V. - Sennonché l'illiceità della comunicazione (e quindi per l'appunto del trattamento) è stata motivatamente esclusa dal tribunale in relazione alla necessità di C. di tutelare, mediante un esposto alla pubblica autorità, gli interessi vitali propri e della propria famiglia, in considerazione delle minacce ricevute e della rilevata instabilità della condizione sanitaria dell'autore come deducibile dalla documentazione medica dallo stesso esibita nell'anteriore giudizio. In ciò è da ravvisare una valutazione di merito, congruamente motivata e non sindacabile in questa sede poiché presidiata dall'accertamento della indispensabilità del trattamento come effettuato. Questa Corte ha recentemente stabilito, sebbene in ordine al testo del codice della privacy anteriore al GDPR, che in tema di tutela della riservatezza ogni trattamento dei dati personali deve essere effettuato nel rispetto del cd. "criterio di minimizzazione"; vale a dire limitatamente ai dati indispensabili, pertinenti e limitati a quanto necessario per il perseguimento delle relative finalità (v. Cass. n. 11020-21). Il principio, da mantenere anche in relazione al testo del Regolamento UE sopra citato, con cui è chiaramente sintonico, e non smentisce, ma anzi conforta, il criterio di giudizio seguito dal giudice a quo.

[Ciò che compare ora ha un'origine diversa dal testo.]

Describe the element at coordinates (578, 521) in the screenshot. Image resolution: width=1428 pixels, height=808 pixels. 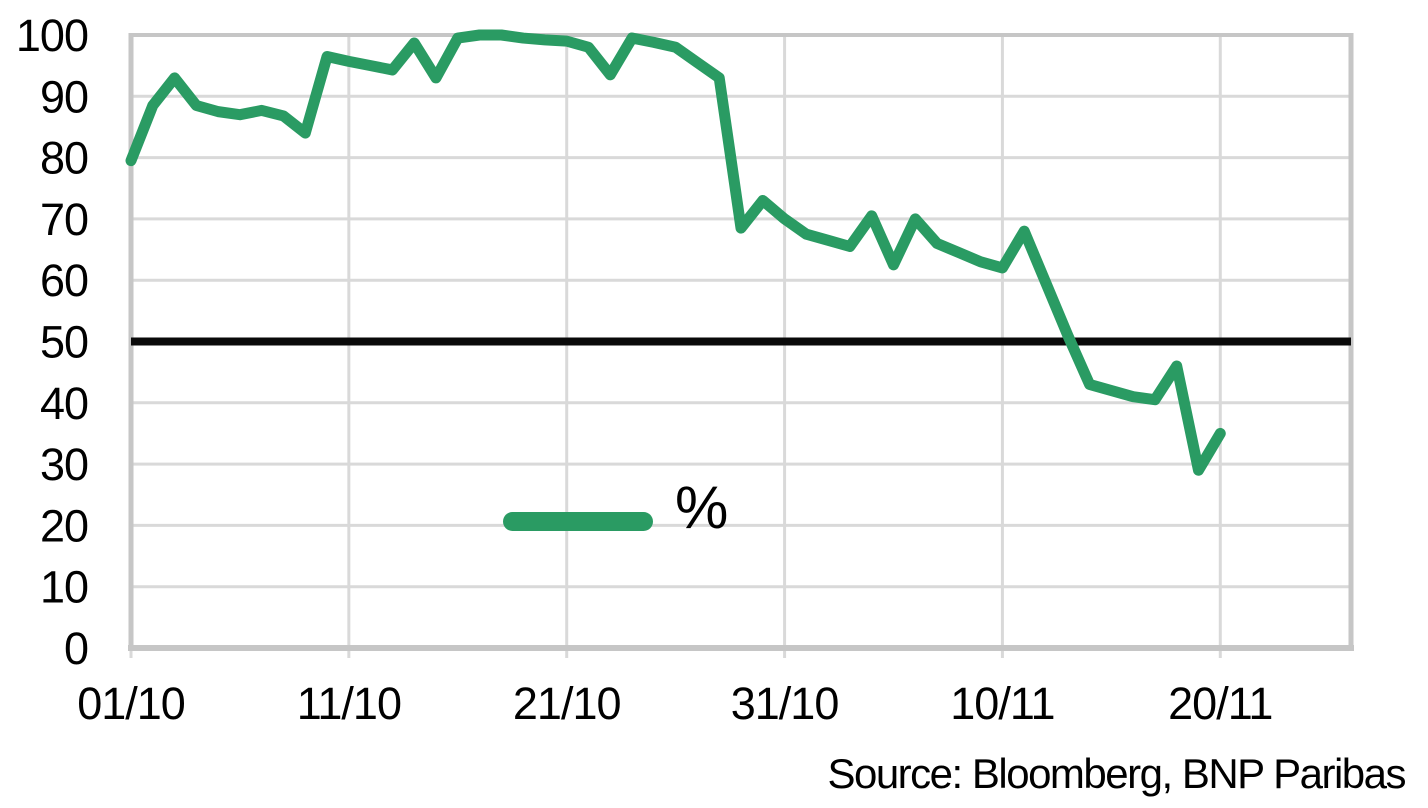
I see `legend-line-swatch` at that location.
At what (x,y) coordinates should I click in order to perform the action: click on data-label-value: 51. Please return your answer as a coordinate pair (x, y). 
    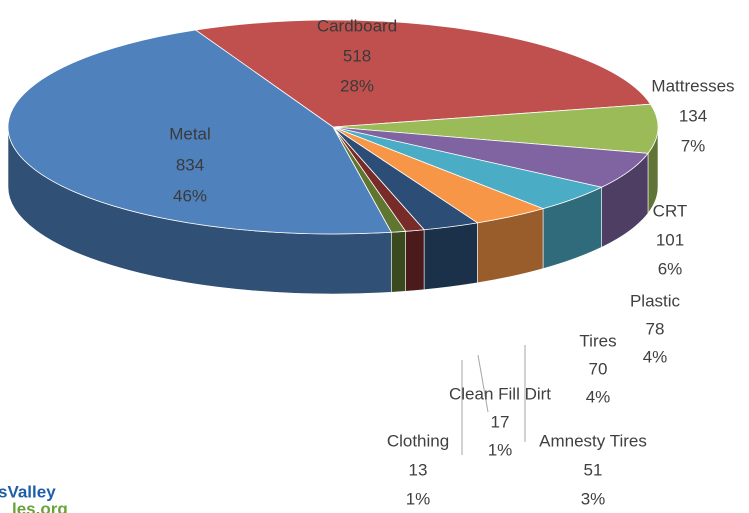
    Looking at the image, I should click on (594, 470).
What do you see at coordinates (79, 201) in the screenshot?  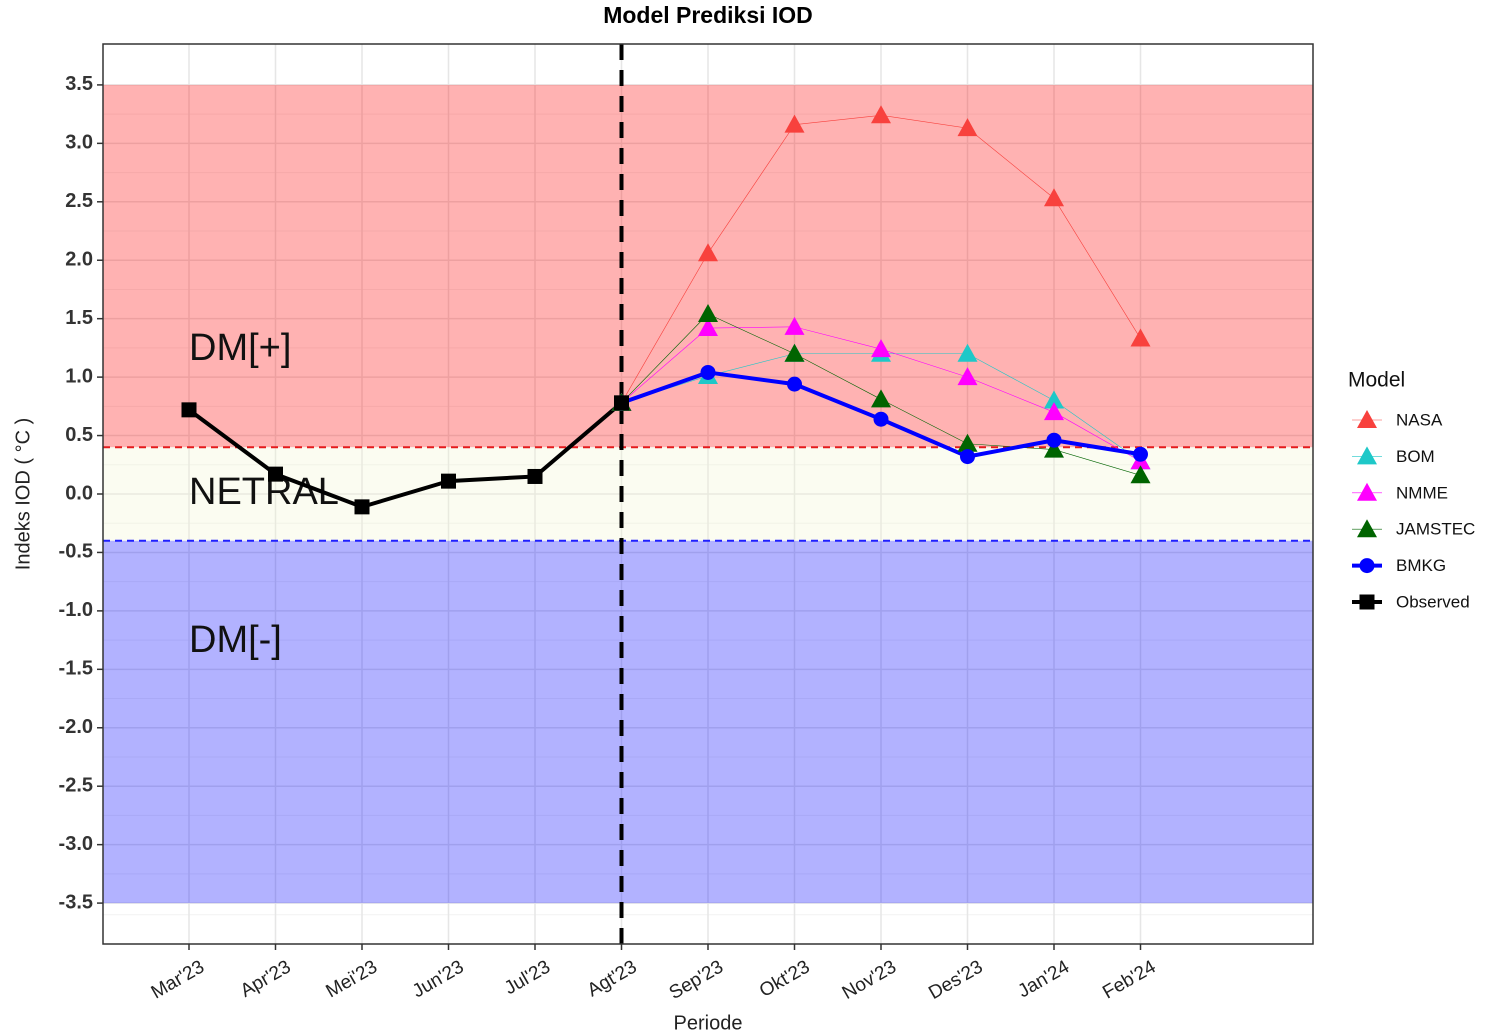 I see `y-tick-label: 2.5` at bounding box center [79, 201].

VI. - Ne può rilevare il distinto criterio comparativo sostenuto dalla difesa di P. nel terzo motivo di ricorso (al quale peraltro sembrerebbe funzionale anche il secondo motivo in nome dell'omesso esame di fatti asseritamente decisivi). Il Considerando 47 del GDPR, prendendo in considerazione legittimi interessi del titolare del trattamento, precisa che tali legittimi interessi, "compresi quelli di un titolare del trattamento a cui i dati personali possono essere comunicati, o di terzi", costituiscono base giuridica del trattamento "a condizione che non prevalgano gli interessi o i diritti e le libertà fondamentali dell'interessato, tenuto conto delle ragionevoli aspettative nutrite dall'interessato in base alla sua relazione con il titolare del trattamento". A tale Considerando si lega, in funzione precettiva, l'art. 6 del Regolamento, che stabilisce la liceità - appunto - del trattamento "se necessario per il perseguimento del legittimo interesse del titolare del trattamento o di terzi, a condizione che non prevalgano gli interessi o i diritti e le libertà fondamentali dell'interessato che richiedono la protezione dei dati personali". Ebbene è risolutivo che, oltre al già visto giudizio di indispensabilità, anche quello di prevalenza, o di sub valenza, costituisce oggetto di una valutazione di merito. La quale valutazione ancora una volta il tribunale di Rieti ha svolto e motivato correttamente, sulla base degli elementi conoscitivi e di fatto a sua disposizione." Le spese processuali seguono la soccombenza.
P.Q.M.
La Corte rigetta il ricorso e condanna il ricorrente alle spese processuali, che liquida in 4.200,00 EUR, di cui 200,00 EUR per esborsi, oltre accessori e rimborso forfetario di spese generali nella massima percentuale di legge. Dispone che, in caso di diffusione della presente ordinanza, siano omesse le generalità e gli altri dati significativi. Ai sensi dell'art. 13, comma 1-quater, del d.P.R. n. 115 del 2002, dà atto della sussistenza dei presupposti per il versamento, da parte del ricorrente, dell'ulteriore importo a titolo di contributo unificato pari a quello relativo al ricorso, se dovuto.